Mt Baker-Snoqualmie National Forest
With Christmas just a few weeks away, Cody and I have been so busy with life, that we haven't had a chance to decorate for Christmas. Let alone, get a tree. So we saw this past weekend as a great opportunity to finally go get one! In the past I have gotten my Noble Firs from the local tree lot or Home Depot. But since I met Cody, he's introduced me to cutting down our own tree in the forest! I mean, is this even allowed in California?! To cut down a tree on federal land?? Well, it's legal in Washington! As long as you follow the rules!
How To Cut Your Own Tree Down for $10
Step One: Obtain Permit
We picked up our Christmas Tree permit from the ranger station at the REI Flagship Store a week before. The permit is $10. Yes, you can get a real Christmas tree for $10! Tree cutting season for 2017 is November 13th - January 5th. You can also pick up a permit from a plethora of other places found in this link.
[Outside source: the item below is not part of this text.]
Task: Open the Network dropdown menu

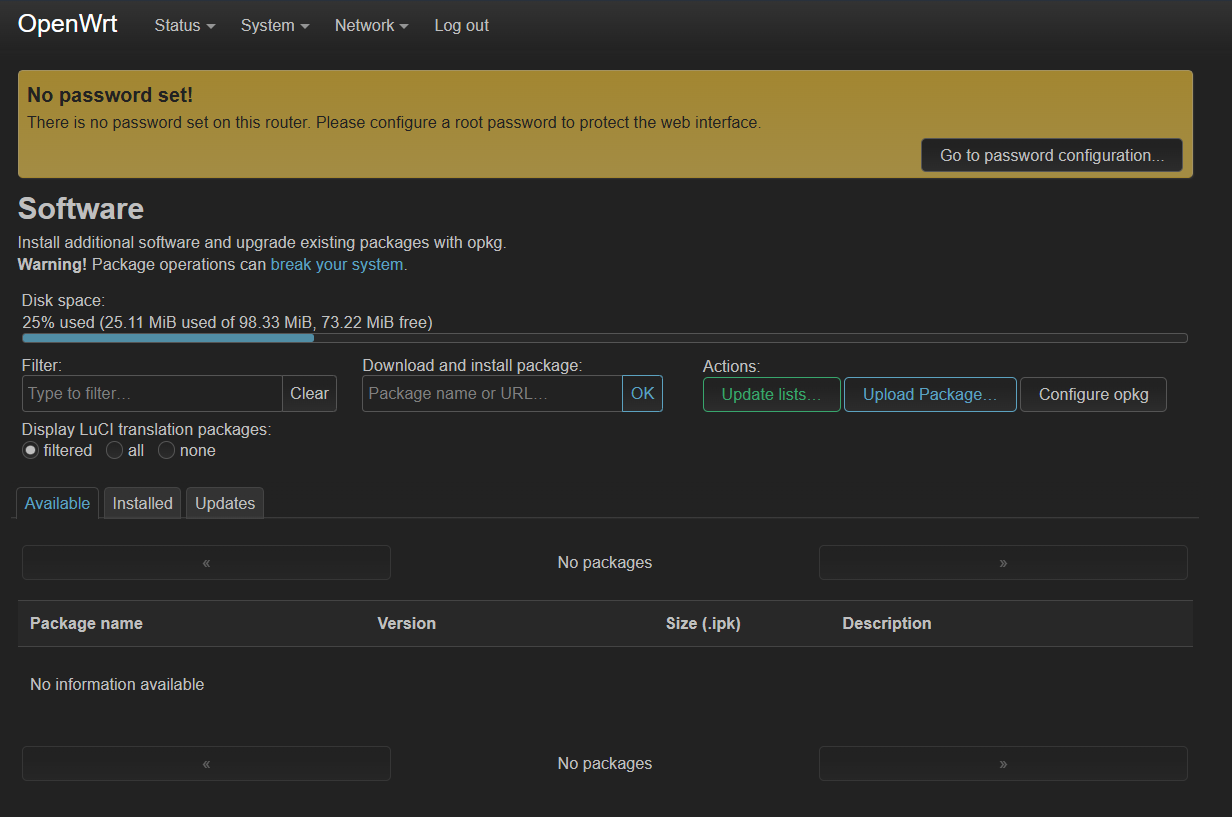Action: pyautogui.click(x=371, y=26)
Step Two: Decide on Location
We headed out towards Big Four Ice Caves since we wanted to check out the caves before we went tree hunting. When you pick up your tree permit, they will also give you a map showing designated areas where you are allowed to cut down. There are rules you need to follow before you cut down a tree! Please reference the link above, it has the list of rules.
Big Four Ice Caves
Do not forget the saw! A handsaw will do. We have a small manual saw, but we did see others with electric saws. Cody also tied our tree down with tie-downs, but rope works too.
Got his saw ready!
Remember the rope to tie down the tree!
Our group had 3 permits total. We went off trail in search of our trees. Each of us found one in a different location. Be mindful of the rules! The tree has to be under 12 feet if you only buy one permit. If you want up to a 20 ft tree, you need to buy 2 permits.
Worden Brothers found their Christmas Trees!
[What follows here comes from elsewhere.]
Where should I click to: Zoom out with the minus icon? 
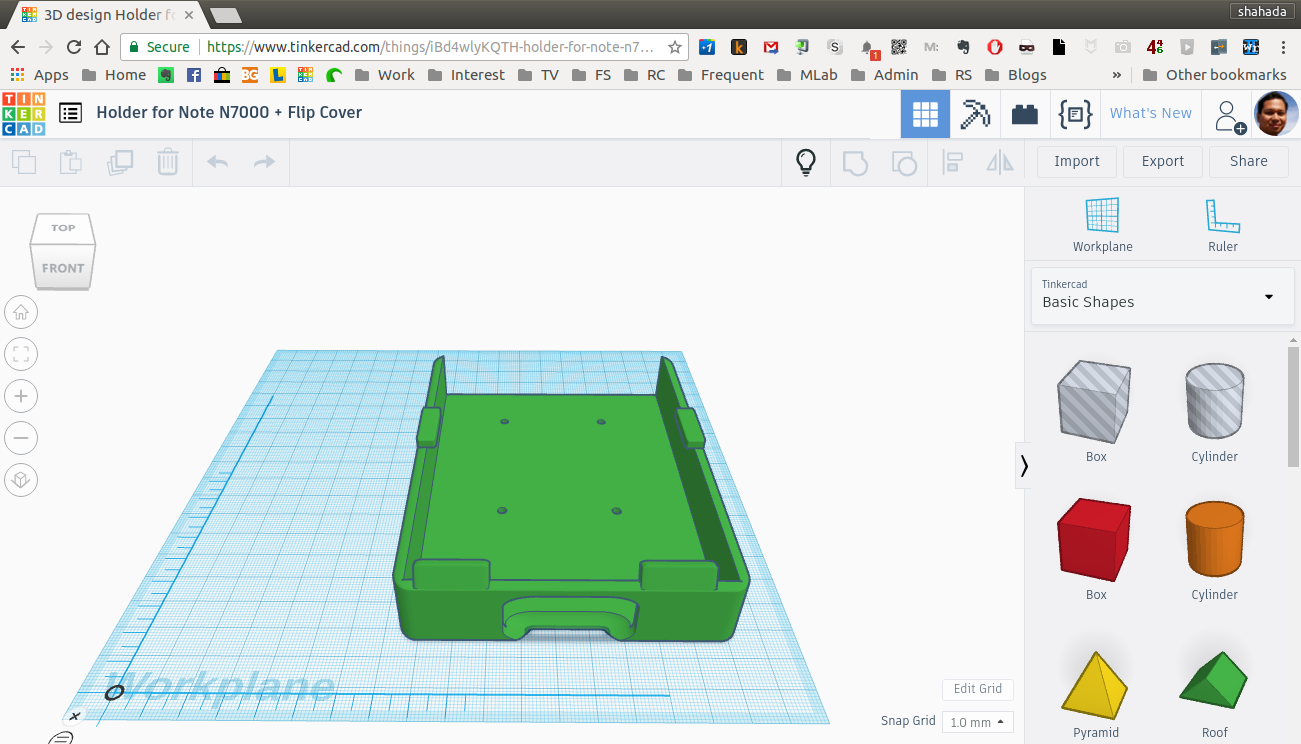(x=20, y=438)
Kaelee & Brian's first time tree hunting! I think they found the perfect tree!
These are just the general steps of how to cut your own tree down in the forest. Read into it before you head out! Here's a link to this year's handout from the USDA about Christmas Tree cutting.
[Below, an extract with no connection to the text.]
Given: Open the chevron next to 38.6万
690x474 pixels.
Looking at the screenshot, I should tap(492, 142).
As for hiking Big Four Ice Caves...
Location: Mt Baker-Snoqualmie National Forest
Miles Hiked: 2.2 miles
Elevation Gain: 220 ft
Difficulty Level: Easy
We hit the trail with a crew of 4 pups, a 9 year old, a toddler under 2, and a handful of adults. We made it to the caves quickly. None of us wore any traction on our feet, just hiking boots, and 2 people might have had on some Nikes, and made it to the ice caves just fine. As of 12/3, the trail had some snow, but completely doable in basic athletic gear. We did not go in the caves, got a few pics on the outside though, and headed back to trailhead. It's an awesome, family friendly hike and we all had a great time:)
Until next time Mt Baker-Snoqualmie National Forest!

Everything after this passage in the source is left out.